Economic data
For all major economies, statistics offices publish wide arrays of economic data series, often with changing definitions, elaborate adjustments, multiple revisions and occasional large distortions. Monitoring economic data consistently is tedious and expensive. Most professional investors find it easier to trade on data surprises than on actual macro trends. It is not uncommon for investment managers to consider an economic report only with respect to its presumed effect on other investors’ expectations and positions and to subsequently forget its contents within hours of its release.
What makes monitoring economies difficult is that there is usually no single series that represents a broad macroeconomic trend on its own in a timely and consistent fashion. To begin with, conventional economic data are published with considerable lags, subject to frequent revisions, and often their true history is very hard to reconstruct for financial market backtesting. Moreover, many important types of macro information for markets are not produced by central agencies. For example, equilibrium real interest rates and long-term inflation trends are essential factors for fixed income strategies (view post here). Yet neither of these is available as an official reliable data series since such estimation requires strong judgment and macroeconomic modelling (view post here). Even something apparently simple such as an inflation trend demands watching many different data series at the same time, such as consumer price growth, “core” inflation measures, price surveys, wage increases, labour market conditions, household spending, exchange rates and inflation derivatives in financial markets. In practice, the use of economic data for macro trading requires [1] producing special tradable economic data, [2] formulating a plausible and logical theory to create meaningful indicators, and [3] applying statistical methods.
Published economic data cannot be easily and directly plugged into systematic trading strategies. Unlike financial market data, which are intensively used for algorithmic and systematic trading, economic data come with a number of inconvenient features such as low frequency of updating, lack of point-in-time recording and backward revisions. Therefore, economics statistics and other quantifiable information must be brought into a form that is suitable for systematic research. One can call this form tradable economic data (view post here).
Theoretical structure establishes a plausible relation between the observed data and the conceived macroeconomic trend. This is opposite to data mining and requires that we set out a formula based on our understanding of the data and the economy before we explore the actual data.
- As a most simple example, different sectoral production reports can be combined by adding them in accordance with the weight of the sectors in the economy.
- The monetary policy stance in a regime with sizeable asset purchase programs can be estimated as a single “implied” short-term interest rates based on the actual short-term interest rate and the equivalent effect of compression of term premia, based on a yield curve factor model (view post here).
- As a more advanced example, we can extend measures of consumer price inflation by indicators of concurrent aggregate demand. This helps to distinguish between supply and demand shocks to prices, making it easier to judge whether a price pressure will last or not (view post here).
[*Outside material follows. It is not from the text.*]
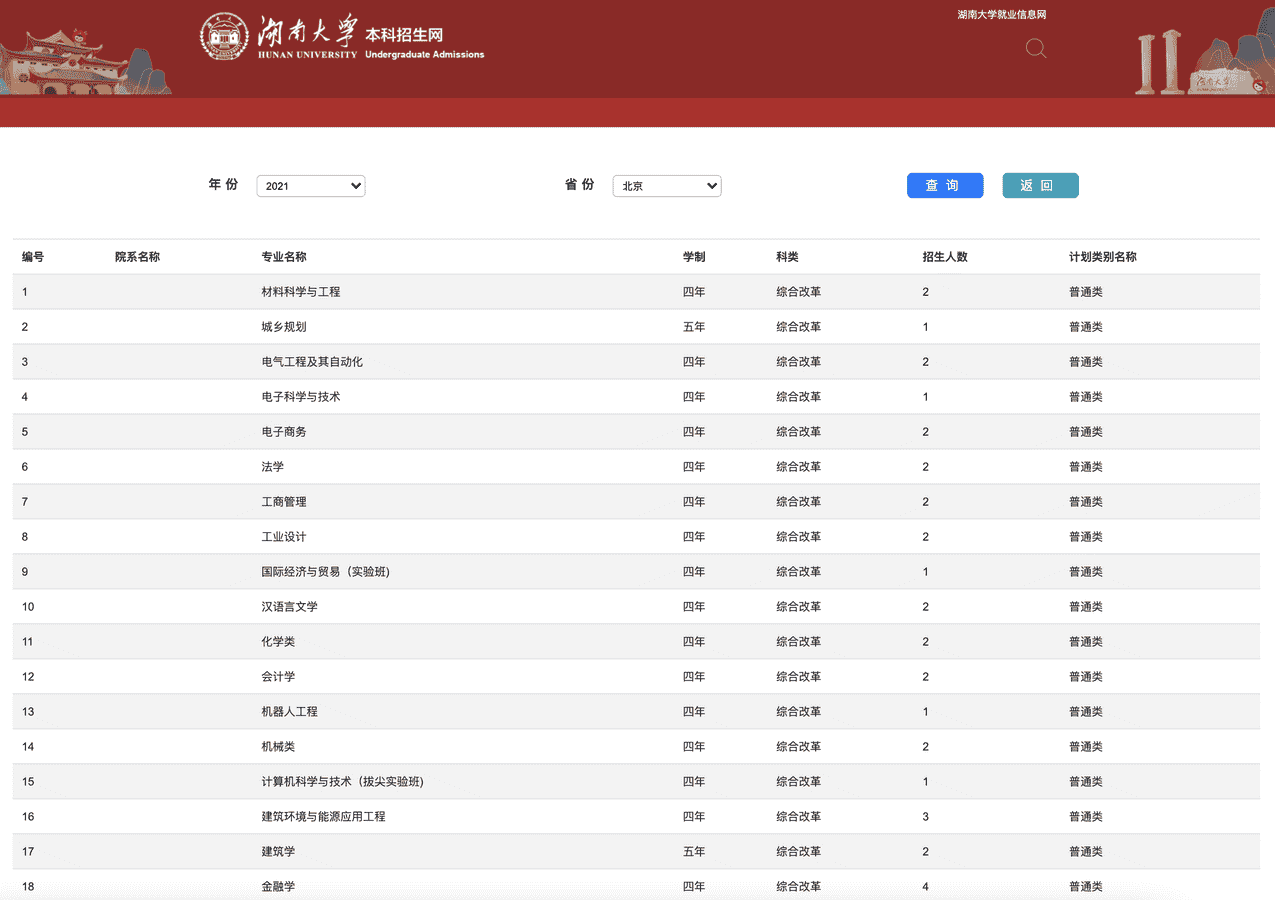Select the 城乡规划 major row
- Even modern academic macroeconomic theory can help. True, dynamic stochastic general equilibrium models are often too complex and ambiguous for practical insights. However, simplified static models of the New Keynesian type incorporate important features of dynamic models, while still allowing us to analyze the effect of macro shocks on interest rates, exchange rates and asset prices in simple diagrams (view post here for interest rates and here for exchange rates).
Statistical methods become useful where our prior knowledge of data structure ends. They necessarily rely on the available data sample. In respect to economic trends, they can accomplish two major goals: dimension reduction and nowcasting.
- Dimension reduction condenses the information content of a multitude of data series into a small manageable set of factors or functions. This reduction is important for forecasting with macro variables because many data series have only limited and highly correlated information content. (view post here).
- Nowcasting tracks a meaningful macroeconomic trend in a timely and consistent fashion. An important challenge for macro trend indicators is timeliness. Unlike financial market data, economic series have monthly or quarterly frequency, giving only 4-12 observations per year. For example, GDP growth, the broadest measure of economic activity, is typically only published quarterly with one to three months delay. Hence, it is necessary to integrate lower and higher-frequency indicators and to make use of data releases with different time lags.
In recent years, dynamic factor models have become a popular method for both dimension reduction and nowcasting. Dynamic factor models extract the communal underlying factor behind timely economic reports and translate the information of many data series into a single underlying trend (view post here and here). This single underlying trend is then interpreted conceptually, for example as “broad economic growth” or “inflation expectations”. Also, financial conditions of an economy can be estimated by using dynamic factor models that distil a broad array of financial variables (view post here).
It is important to measure local macroeconomic trends with a global perspective. Just looking at domestic indicators is almost never appropriate in an integrated global economy. As a simple example, inflation trends have increasingly become a global phenomenon, as a consequence of globalization and convergent monetary policy regimes. Over the past three decades local inflation has typically been drifting towards global trends in the wake of deviations (view post here). As an example of the global effects of small-country shocks, “capital flow deflection” is a useful conceptual factor for emerging markets that stipulates that one country’s capital inflow restrictions are likely to increase the inflows into other similar countries (view post here). In order to measure this effect, one needs to build a time series of capital controls in all major economies in order to distil the specific impact on a single currency.